Entre insultos apenas disimulados y llamados a la civilidad que nadie parecía escuchar, el Senado de la República celebró una sesión donde el Partido del Trabajo dejó a varios sin palabras: aunque ya había advertido su postura, se negó a aprobar la revocación de mandato en la reforma enviada por Claudia Sheinbaum. La oposición le reconoció coherencia ideológica; Morena, en cambio, optó por recordarle que el voto también se cobra ante el electorado. Al final, la lealtad política parece tener condiciones: aliados sí, pero sólo mientras no incomoden.
Llamados a misa
Consejeros electorales encendieron las alertas que legisladores se niegan a escuchar: el plan B plantea que en un mismo día se realicen varias votaciones: elecciones federales, locales, revocación de mandato y elección judicial, lo que se traduce en posibles impactos en la calidad, oportunidad y certeza de los resultados. Lejos de hacer más eficientes las elecciones, advierten, la realización paralela de estos procesos podría saturar la operación y el riesgo es que el sistema se vuelva más lento, más complicado y propenso a errores.
La porra contra Quiroz
Grecia Quiroz visitó el Senado, pero no lo hizo como opositora. Llegó invitada por el morenista Emmanuel Reyes Carmona para recibir un reconocimiento. Mientras estaba en el pleno, un grupo de senadores guindas la recibió con gritos de “¡Morón, Morón!” desde sus escaños. La escena retrató algo más que una provocación. Exhibió la disputa interna que rodea a Michoacán y la necesidad de cerrar filas alrededor de Raúl Morón. Grecia lo resumió al salir: “Grilla”. Y eso fue. Una lamentable demostración de fuerza dentro del propio oficialismo, frente a una invitada del propio oficialismo.
Pensionados alzan la voz
La reforma para limitar las pensiones de trabajadores del Estado avanzó en San Lázaro con respaldo de todos los partidos políticos.
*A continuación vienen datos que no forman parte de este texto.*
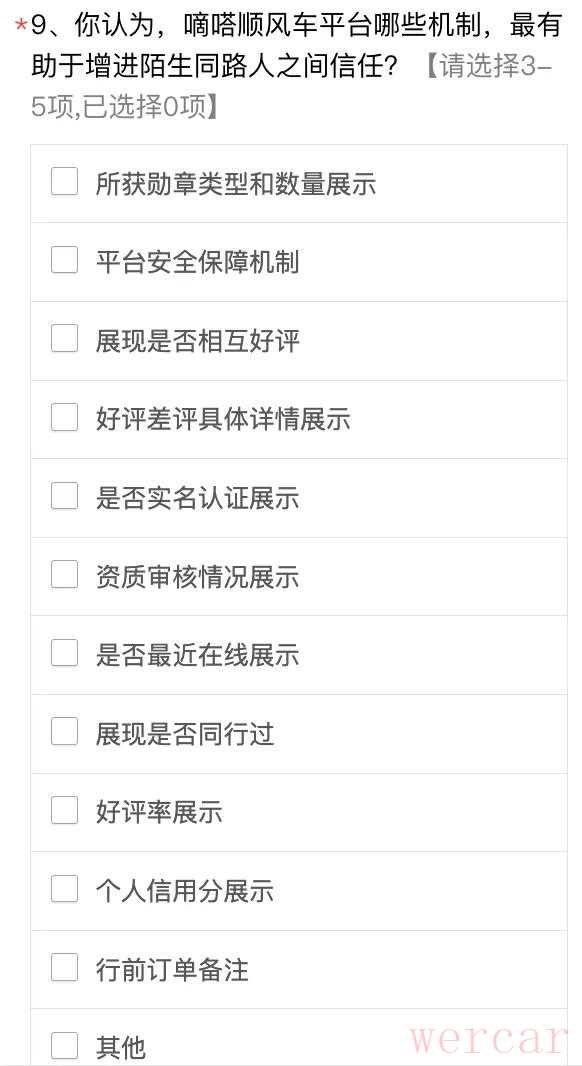Click the 是否实名认证展示 option text
Image resolution: width=582 pixels, height=1066 pixels.
coord(197,498)
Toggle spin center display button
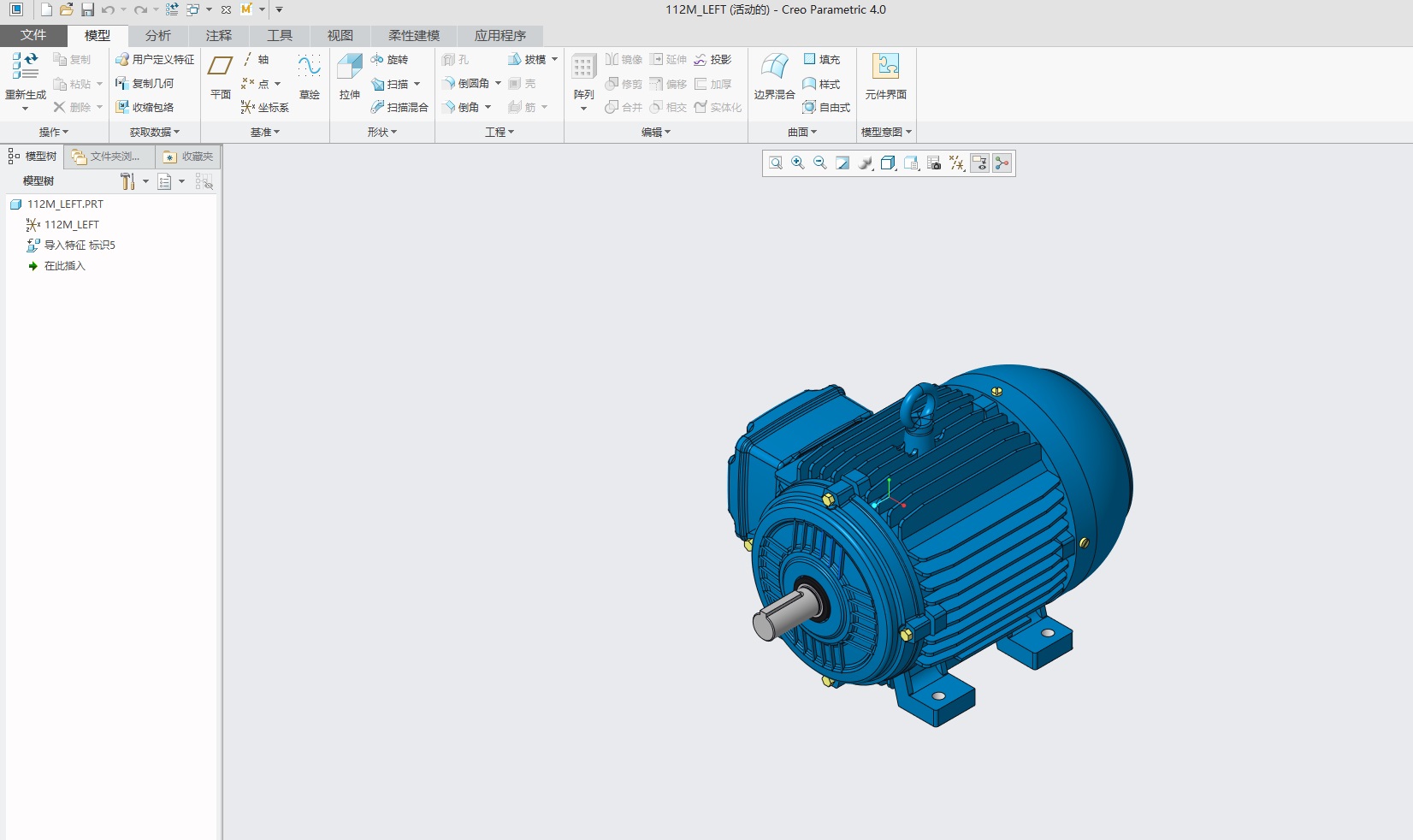Viewport: 1413px width, 840px height. coord(1002,163)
Pero afuera, el conflicto escaló. Jubilados de Luz y Fuerza, CFE y Pemex intentaron entrar por la fuerza, derribaron vallas y quemaron mobiliario. Mientras diputados hablaban de acabar privilegios, pensionados advertían que no todos reciben pensiones altas y que la medida puede afectar derechos adquiridos. Raro ver estas escenas, donde el Congreso cierra filas en una dirección mientras la oposición está en las calles.
Al estilo regio
El gobernador de Nuevo León, Samuel García, fue recibido en el festejo de la Caintra con un sonoro “¡fuera Samuel!”. Entre gráficas de crecimiento y discursos de competitividad, el mandatario naranja midió otro indicador, el del ánimo empresarial, que no apareció en las láminas. Una postal de verdad incómoda: mientras la presidenta Sheinbaum hablaba de estabilidad y tratado comercial, el anfitrión enfrentó su propia aduana política.
Y se aguantan
A quien claramente no le preocupa el cáncer de piel es a Clara Brugada, jefa de Gobierno de la Ciudad de México, pues mientras la gente aguarda más de dos horas bajo el Sol en sus eventos, lo verdaderamente relevante parece ser recorrer con calma la obra terminada. Total, después de la espera, todavía hay que resistir otra hora de discursos donde predomina el autoelogio, como si el astro también aplaudiera. La sombra, la prisa o la empatía quedan en segundo plano; lo esencial es que la entrega luzca, aunque el público termine insolado.